The polymer (I) further comprises polymerized units of one or more N-vinyllactams. In structure (II) (shown above), preferably n is 3 or 5; more preferably 3. In structure (II), preferably, each R 3 and R 4, R 3 and R 4, independent of each other, is hydrogen or unsubstituted alkyl having 1 to 4 carbon atoms; more preferably hydrogen or methyl. Preferably, the total number of R 3 and R 4 as any group other than hydrogen is preferably 3 or less; more preferably 2 or less; more preferably 1 or 0; more preferably 0. For example, a suitable N-vinyl lactam is N-vinyl pyrrolidone; n-vinylcaprolactam; 1-vinyl-2-piperidone; 1-vinyl-5-methyl-pyrrolidone; and mixtures thereof. N-vinylpyrrolidone is preferred.
The polymer (I) contains polymerized units of N-vinyllactam in an amount of 0.05% by weight or more based on the weight of the polymer (I); preferably 0.1 wt% or more; more preferably 0.2% by weight or more. The polymer (I) contains polymerized units of N-vinyllactam in an amount of 6% by weight or less based on the weight of the polymer (I); preferably 3% by weight or less; more preferably 1.5 wt% or less.
The polymer (I) optionally contains polymerized units of one or more hydroxy-substituted (meth) acrylates. In some preferred embodiments, a small amount or no hydroxy-substituted (meth) acrylate is used; that is, in those embodiments, the amount of polymerized units of the hydroxy-substituted (meth) acrylate in polymer (I) is from 0 wt% to 0.1 wt%, based on the weight of the polymer; more preferably 0 to 0.02 wt%; more preferably 0 to 0.01 wt%. More preferably 0 wt%. In other embodiments, the one or more hydroxy-substituted (meth) acrylates are used in an amount of greater than 0.1 weight percent, and the amount of polymerized units of the hydroxy-substituted (meth) acrylate in polymer (I) is 5 weight percent or less, based on the weight of the polymer; more preferably 4 wt% or less.
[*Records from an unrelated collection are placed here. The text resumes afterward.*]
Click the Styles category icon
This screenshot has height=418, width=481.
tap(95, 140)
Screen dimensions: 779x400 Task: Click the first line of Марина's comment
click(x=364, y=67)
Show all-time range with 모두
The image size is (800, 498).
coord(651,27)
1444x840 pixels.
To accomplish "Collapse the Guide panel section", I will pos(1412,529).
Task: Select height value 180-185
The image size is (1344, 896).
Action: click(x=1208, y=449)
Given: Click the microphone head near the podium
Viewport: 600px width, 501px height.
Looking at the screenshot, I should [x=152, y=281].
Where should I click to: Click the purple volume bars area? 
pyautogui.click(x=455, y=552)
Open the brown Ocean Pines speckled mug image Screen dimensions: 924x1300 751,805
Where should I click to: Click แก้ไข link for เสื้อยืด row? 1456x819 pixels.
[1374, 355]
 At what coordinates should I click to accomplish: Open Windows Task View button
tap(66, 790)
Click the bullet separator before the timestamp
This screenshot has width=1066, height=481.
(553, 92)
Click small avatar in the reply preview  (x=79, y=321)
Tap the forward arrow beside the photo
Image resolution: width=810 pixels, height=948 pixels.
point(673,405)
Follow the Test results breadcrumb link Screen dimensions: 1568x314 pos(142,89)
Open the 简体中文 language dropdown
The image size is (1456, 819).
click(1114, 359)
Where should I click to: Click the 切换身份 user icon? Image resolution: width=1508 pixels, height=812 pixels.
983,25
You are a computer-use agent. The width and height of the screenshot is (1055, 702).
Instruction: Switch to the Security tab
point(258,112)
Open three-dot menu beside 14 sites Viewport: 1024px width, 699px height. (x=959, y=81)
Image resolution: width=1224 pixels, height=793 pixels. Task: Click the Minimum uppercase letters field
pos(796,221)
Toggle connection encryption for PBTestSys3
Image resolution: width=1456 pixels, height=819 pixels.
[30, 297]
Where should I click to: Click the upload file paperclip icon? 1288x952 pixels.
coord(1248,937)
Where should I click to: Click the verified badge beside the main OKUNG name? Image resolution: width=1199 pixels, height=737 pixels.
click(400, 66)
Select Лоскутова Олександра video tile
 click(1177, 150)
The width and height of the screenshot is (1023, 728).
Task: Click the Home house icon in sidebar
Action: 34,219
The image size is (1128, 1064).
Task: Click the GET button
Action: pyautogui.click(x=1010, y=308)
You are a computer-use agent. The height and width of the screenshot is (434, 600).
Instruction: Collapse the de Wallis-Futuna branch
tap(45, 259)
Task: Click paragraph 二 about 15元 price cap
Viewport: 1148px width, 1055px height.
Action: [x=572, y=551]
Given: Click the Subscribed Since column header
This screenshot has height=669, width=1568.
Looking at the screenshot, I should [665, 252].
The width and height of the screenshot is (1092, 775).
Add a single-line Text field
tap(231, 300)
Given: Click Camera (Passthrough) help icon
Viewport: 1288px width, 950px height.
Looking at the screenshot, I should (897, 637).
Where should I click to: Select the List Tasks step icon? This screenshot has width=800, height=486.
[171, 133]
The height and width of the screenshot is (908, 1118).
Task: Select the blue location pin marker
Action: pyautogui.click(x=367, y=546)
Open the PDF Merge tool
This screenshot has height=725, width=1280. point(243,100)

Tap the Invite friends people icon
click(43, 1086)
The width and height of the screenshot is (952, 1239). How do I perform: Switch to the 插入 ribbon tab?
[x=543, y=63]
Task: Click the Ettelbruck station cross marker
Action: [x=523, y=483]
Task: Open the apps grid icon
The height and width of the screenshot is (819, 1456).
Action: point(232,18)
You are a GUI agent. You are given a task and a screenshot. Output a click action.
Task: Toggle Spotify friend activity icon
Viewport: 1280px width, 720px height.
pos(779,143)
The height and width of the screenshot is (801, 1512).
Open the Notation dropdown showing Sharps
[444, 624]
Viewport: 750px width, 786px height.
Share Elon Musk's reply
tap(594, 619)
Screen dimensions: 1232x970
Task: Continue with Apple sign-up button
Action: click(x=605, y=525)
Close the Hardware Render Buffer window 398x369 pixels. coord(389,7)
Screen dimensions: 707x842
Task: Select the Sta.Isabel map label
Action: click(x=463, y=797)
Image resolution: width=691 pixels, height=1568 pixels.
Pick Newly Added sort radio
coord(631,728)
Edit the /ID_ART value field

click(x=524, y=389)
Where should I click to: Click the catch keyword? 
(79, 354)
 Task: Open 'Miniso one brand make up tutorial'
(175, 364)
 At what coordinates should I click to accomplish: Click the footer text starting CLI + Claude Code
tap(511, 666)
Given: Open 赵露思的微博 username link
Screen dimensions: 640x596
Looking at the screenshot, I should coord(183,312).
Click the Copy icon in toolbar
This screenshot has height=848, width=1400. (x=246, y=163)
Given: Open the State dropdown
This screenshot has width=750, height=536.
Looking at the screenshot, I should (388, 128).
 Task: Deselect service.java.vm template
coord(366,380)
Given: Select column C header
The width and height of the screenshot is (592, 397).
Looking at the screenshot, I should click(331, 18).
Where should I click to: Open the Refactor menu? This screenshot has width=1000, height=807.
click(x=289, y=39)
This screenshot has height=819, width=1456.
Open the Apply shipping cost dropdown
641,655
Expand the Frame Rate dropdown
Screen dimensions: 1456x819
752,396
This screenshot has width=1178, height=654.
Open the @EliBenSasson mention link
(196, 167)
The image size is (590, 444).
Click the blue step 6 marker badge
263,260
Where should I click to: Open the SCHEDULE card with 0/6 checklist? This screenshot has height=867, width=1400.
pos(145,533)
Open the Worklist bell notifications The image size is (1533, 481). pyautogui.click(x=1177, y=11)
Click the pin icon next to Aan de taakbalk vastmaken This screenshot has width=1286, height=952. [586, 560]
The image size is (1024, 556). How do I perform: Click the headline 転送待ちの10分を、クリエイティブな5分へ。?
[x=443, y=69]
The polymer (I) optionally contains polymerized units of (meth) acrylic acid. When (meth) acrylic acid is used, acrylic acid is preferred. When (meth) acrylic acid is used, preferably, the amount of polymerized units of (meth) acrylic acid in the polymer (I) is 0.1% by weight or more based on the weight of the polymer (I); more preferably 0.2 wt% or more; more preferably 0.5 wt% or more; more preferably 1% by weight or more. When (meth) acrylic acid is used, it is preferable that the amount of polymerized units of (meth) acrylic acid in the polymer (I) is 10% by weight or less based on the weight of the polymer (I); more preferably 8wt% or less; more preferably 6 wt% or less.
The polymer (I) preferably contains polymerized units of one or more vinylaromatic monomers. Preferred vinylaromatic monomers are styrene and alpha-methylstyrene; more preferably styrene. Preferably, the amount of polymerized units of the vinyl aromatic monomer in the polymer (I) is 0.2 wt% or more based on the weight of the polymer (I); more preferably 0.5 wt% or more; more preferably 1% by weight or more; more preferably 2% by weight or more. Preferably, the amount of polymerized units of the vinyl aromatic monomer in the polymer (I) is 20 wt% or less based on the weight of the polymer (I); more preferably 15 wt% or less; more preferably 10 wt% or less.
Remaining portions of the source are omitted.